Create b0_median variable in the festival dataset

(You’re going to have to do this one on your own. I believe in you.)

# YOUR CODE HERE

Create b0_mean variable in teh festival dataset

(I’m going to take a stab at this one but I can’t know for sure because it will depend on what you did when you calculated the mean above. Trying my best but you will need to check and possibly troubleshoot my work)

festival$b0_mean <- festival_mean

Part 2: Calculate Error Measures

Second, you’re going to calculate three different types of error:

  • Sum of Errors
  • Sum of Absolute Errors
  • Sum of Squared Error

You’ll need to calculate each type of error for b0_median and b0_mean.

Error calculations for Median

I’ll help you get started with median.

Individual eᵢ (DATA - MODEL)

We’ll begin by calculating our individual eᵢ - the straight DATA-MODEL version:

festival$ei_median <- festival$WTP - festival$b0_median

Sum of Errors

Then you’re going to need to calculate the Sum of Errors…pretty simple:

SoE_median <- sum(festival$ei_median)
SoE_median

Sum of Absolute Errors

Now you’re going to need to calculate the sum of absolute errors (you’re on your own here):

# YOUR CODE HERE

Sum of Squared Errors

And finally, let’s calculate the sum of squared error:

SSE_median <- sum((festival$ei_median)^2)
SSE_median

Error calculations for Mean

OK, now everything we just did for median, you’re going to need to do again for mean.

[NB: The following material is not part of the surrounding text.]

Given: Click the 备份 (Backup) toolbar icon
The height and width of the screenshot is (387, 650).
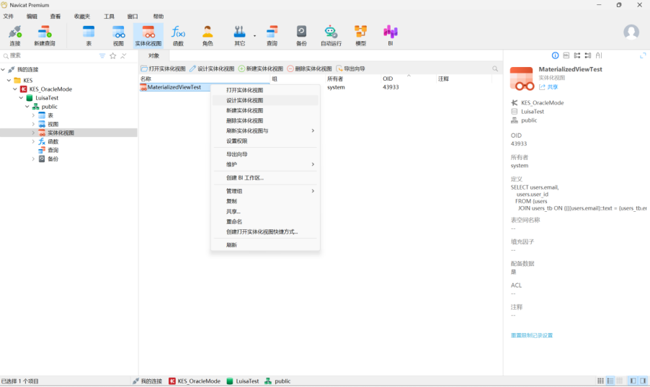Looking at the screenshot, I should click(301, 35).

This time, I’ll just watch. You got this.

Individual eᵢ (DATA - MODEL)

Begin by calculating the individual eᵢ - the straight DATA-MODEL for b0_mean:

# YOUR CODE HERE

Sum of Errors

Now calculate the Sum of Errors:

# YOUR CODE HERE

Sum of Absolute Errors

…and the Sum of Absolute Errors:

# YOUR CODE HERE

Sum of Squared Errors

… and finally the Sum of Squared Errors:

# YOUR CODE HERE

Summary Table

OK, we’re getting to the end.

You don’t have to, but something like this might be handy (though whether or not it will work as is will depend on the variable names you specified above):

festivalresults <- data.frame((
  Model = c("Mean", "Median")),
  SoE    = c(SoE_mean, SoE_median),
  SAE   = c(SAE_mean, SAE_median),
  SSE   = c(SSE_mean, SSE_median)
)

festivalresults

And if you got the above to work but want it without the scientific notation, you should be able to make light work of the following:

festival_results_pretty <- festivalresults
festival_results_pretty$SoE <- format(festival_results_pretty$SoE, scientific = FALSE, trim = TRUE)
festival_results_pretty

Nice job! You made it to the end! I have a little (OPTIONAL) treat for you that has been waiting here.


OPTIONAL: Word Cloud

Word cloud from the open-text “Notes” responses in our festival dataset.

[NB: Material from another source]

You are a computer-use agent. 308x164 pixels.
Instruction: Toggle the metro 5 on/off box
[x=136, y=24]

# If you haven't installed these packages before, uncomment them, run the
# install lines ONCE (then # them out).

# install.packages("tidytext")
# install.packages("wordcloud")     
# install.packages("wordcloud2")    
# install.packages("stringr")
# install.packages("dplyr")

library(dplyr)
library(stringr)
library(tidytext)
library(wordcloud)    
library(wordcloud2)   

# 1) Grab the text column 
txt <- festival$OpenText

# 2) Replace NAs with blanks; build a small tibble
texts <- tibble(text = ifelse(is.na(txt), "", txt))

# 3) Tokenize into words and remove common stop words, general cleanup
tokens <- texts %>%
  mutate(text = tolower(text)) %>%
  mutate(text = str_replace_all(text, "[^a-z\\s]", " ")) %>%  # keep letters + space
  unnest_tokens(word, text) %>%
  filter(str_detect(word, "^[a-z]+$"), nchar(word) > 2) %>%
  anti_join(stop_words, by = "word")

# 4) Count word frequencies
word_counts <- tokens %>% count(word, sort = TRUE)

# Quick peek at top 20 terms:
head(word_counts, 20)

# OK, so this was a new wordcloud function to me and actually generates HTML that
# is interactive which is wild and crazy and cool. If you hover over the different
# words, it gives you the counts which is kind of awesome if you ask me but I 
# don't get out much.
wordcloud2(word_counts, size = 1, minSize = 2, rotateRatio = 0.1)